◆ Reading passage:
+ + + + +

Tim Ellison (Tim Ellison), Tuesday, 18 January 2005 19:25 (nineteen years ago) link

"The thousands of people who bought REM albums in the 80s -- and probably most of the millions who did in the early 90s -- weren't viewing him as a sex symbol."

I think they had a lot of female fans who thought they were hott in the '80s, actually.

Tim Ellison (Tim Ellison), Tuesday, 18 January 2005 19:28 (nineteen years ago) link

i think that first treat her right album had some country in it, but yeah, i guess they were more bloozy or whatever.

scott seward (scott seward), Tuesday, 18 January 2005 19:29 (nineteen years ago) link

yeah, when stipe was a long-haired mumblepuss he was definitely the brainy girlz & boyz sex-symbol at the time.

scott seward (scott seward), Tuesday, 18 January 2005 19:31 (nineteen years ago) link

>totally gratuitous mention of ryne sandberg

Heheh, I totally recall that on the D&D album.

Ditto above... A sizable minority of REM's early (female and gay male) fans most definitely considered Stipe a sex symbol in the arty downcast boy-poet vein. (I saw em in '83 at Queens College)

Dr Morbius (Dr Morbius), Tuesday, 18 January 2005 19:35 (nineteen years ago) link

I'm going to guess this thread is not a coincidence and resist the urge to hype.

Chris Ott (Chris Ott), Tuesday, 18 January 2005 20:01 (nineteen years ago) link

Leave us not forget Neko Case and Kelly Hogan and most other folks on Bloodshot, incl. several thangs involving John Langford. Altough some Mekons albums are pretty dire, their cowpunk or proto-altcountry or whatever it was is pretty cool. Check ORIGINAL SIN and recent reissues of you haven't done so already. Skot! Just got the Nuns tape, thanks!Some pretty rowdy stuff on the live Dixie Chicks album and Steve Earle's JUST AN AMERICAN BOY.

don, Wednesday, 19 January 2005 06:04 (nineteen years ago) link

xpost Maria hasn't flamed out since her first glam album. Just took a while to count her Dixie Chicks money, and then there was some more after their live one came out in '03( and as well as covering "Am I The Only One Who Ever Felt This Way?" and another 'un too, I think, Natalie's audition for the foresister Chicks was Maria's "Panic Beach," a breakthrough for Maria too, creatively). Her second glam album, also in 2003, was HIGH DIVE, and then LIVE IN HAMBURG, and she;s contributed rootsier stuff to several comps in recent years. Supposedly her next will be more like her earlier solos and LJ. ULTIMATE COLLECTION modulated some of the Big Hair 80s blare of the originals, and she and LJ have both had colections since, so hopefuly the sound continues to ease down the EQ. Gun Club and the vesrion of the Flesh Eaters that incl. Blasters, etc. were notable for roots elements sticking out where pre-punk blues (yknow *hippies*! A fookin blooody mess!) got cut down. And the revelatory-appropriate rootsiness of the VU's LIVE IN TEXAS 1969 is a real good precedent.

don, Wednesday, 19 January 2005 06:58 (nineteen years ago) link

one year passes...
i forgot about fly me courageous by drivin' & cryin'. i like that one.

http://youtube.com/watch?v=_wRJVTVx3Bc


ten bucks sez i start buying old del fuegos and long ryders albums when i see them cheap at the store from now on. it had to happen.

+ + + + +

◆ Given entries:
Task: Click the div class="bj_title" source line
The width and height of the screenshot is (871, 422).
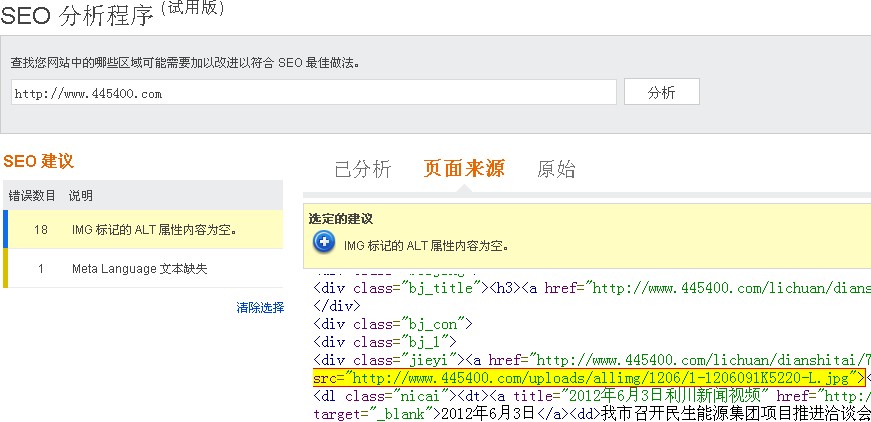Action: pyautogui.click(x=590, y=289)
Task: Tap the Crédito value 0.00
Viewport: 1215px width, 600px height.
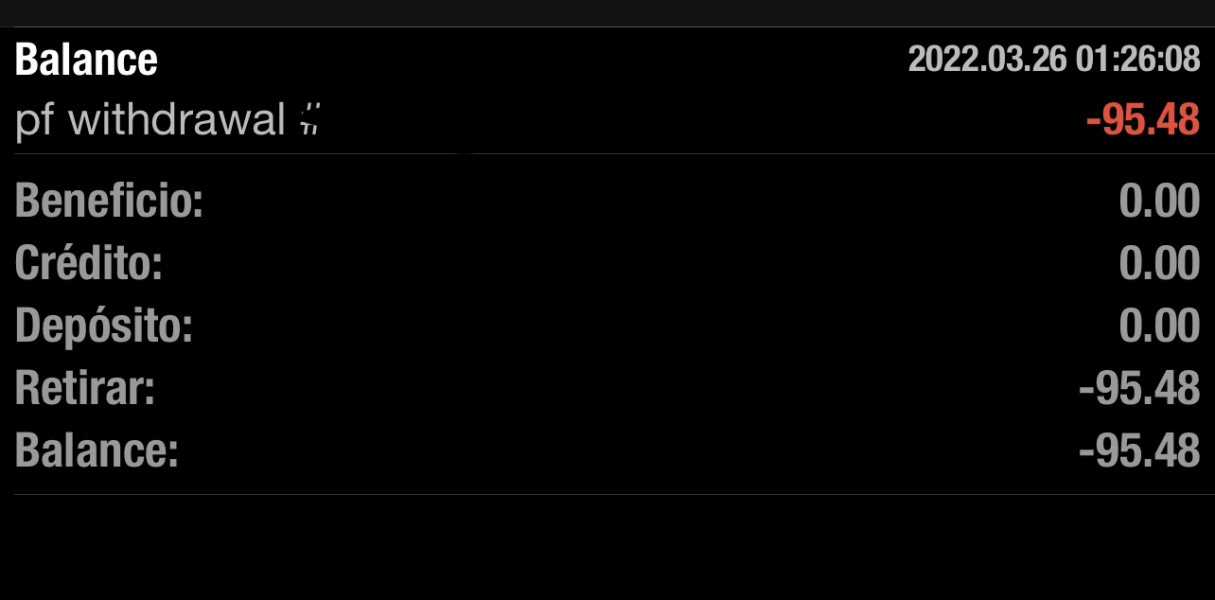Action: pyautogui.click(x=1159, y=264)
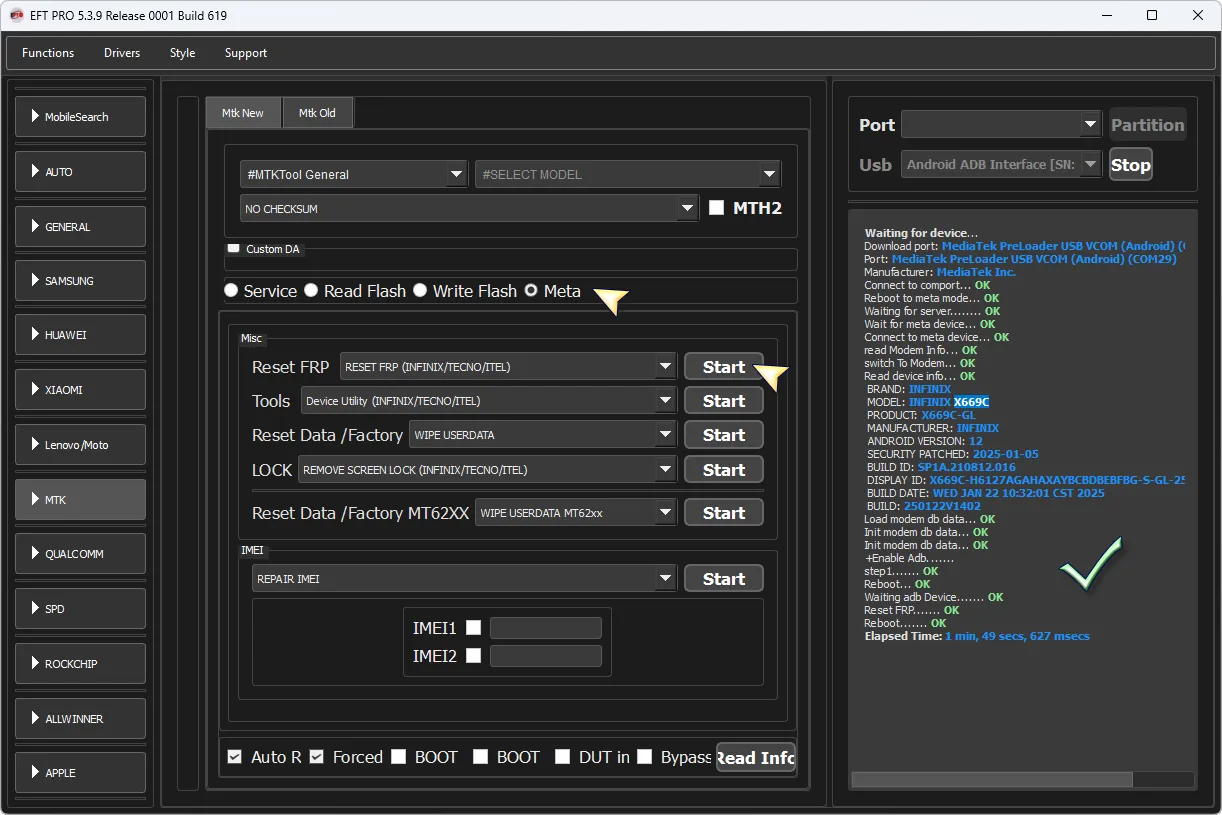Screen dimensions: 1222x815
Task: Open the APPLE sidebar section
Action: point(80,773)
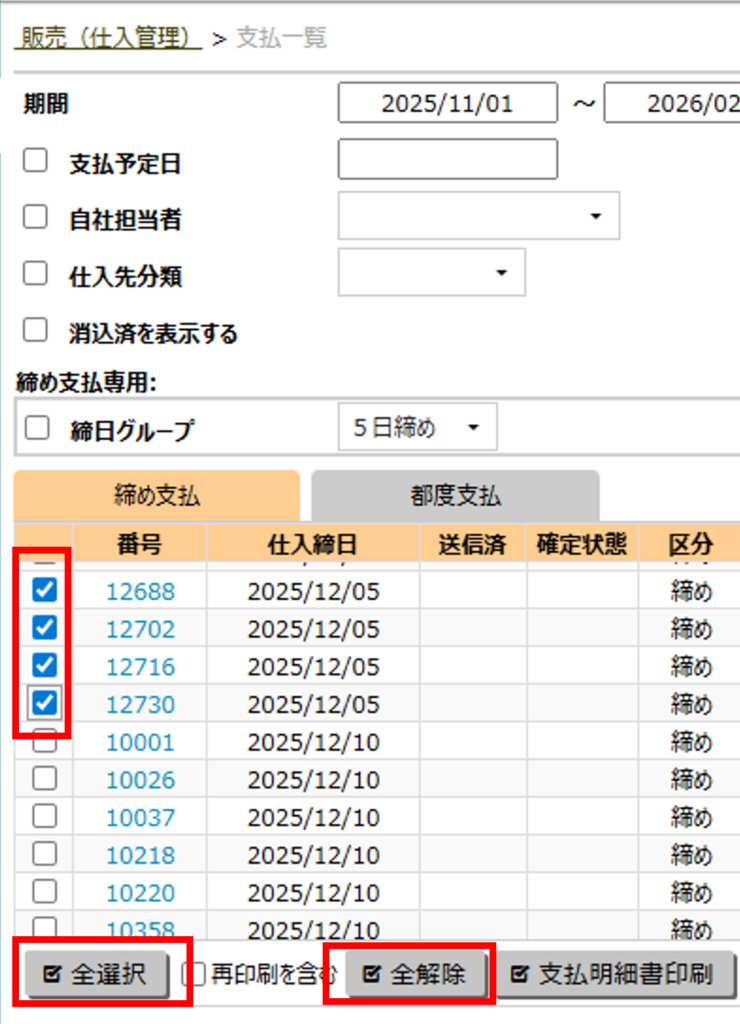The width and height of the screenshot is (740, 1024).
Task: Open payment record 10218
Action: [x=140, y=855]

+ + + + +

◆ Directions for this task: Revise the stretch of the forum thread from "Tim Ellison (Tim Ellison), Tuesday, 18 January 2005 19:25" through "the '80s, actually.", putting "devoted listeners" in place of "female fans".

◆ Solution for this problem:
Tim Ellison (Tim Ellison), Tuesday, 18 January 2005 19:25 (nineteen years ago) link

"The thousands of people who bought REM albums in the 80s -- and probably most of the millions who did in the early 90s -- weren't viewing him as a sex symbol."

I think they had a lot of devoted listeners who thought they were hott in the '80s, actually.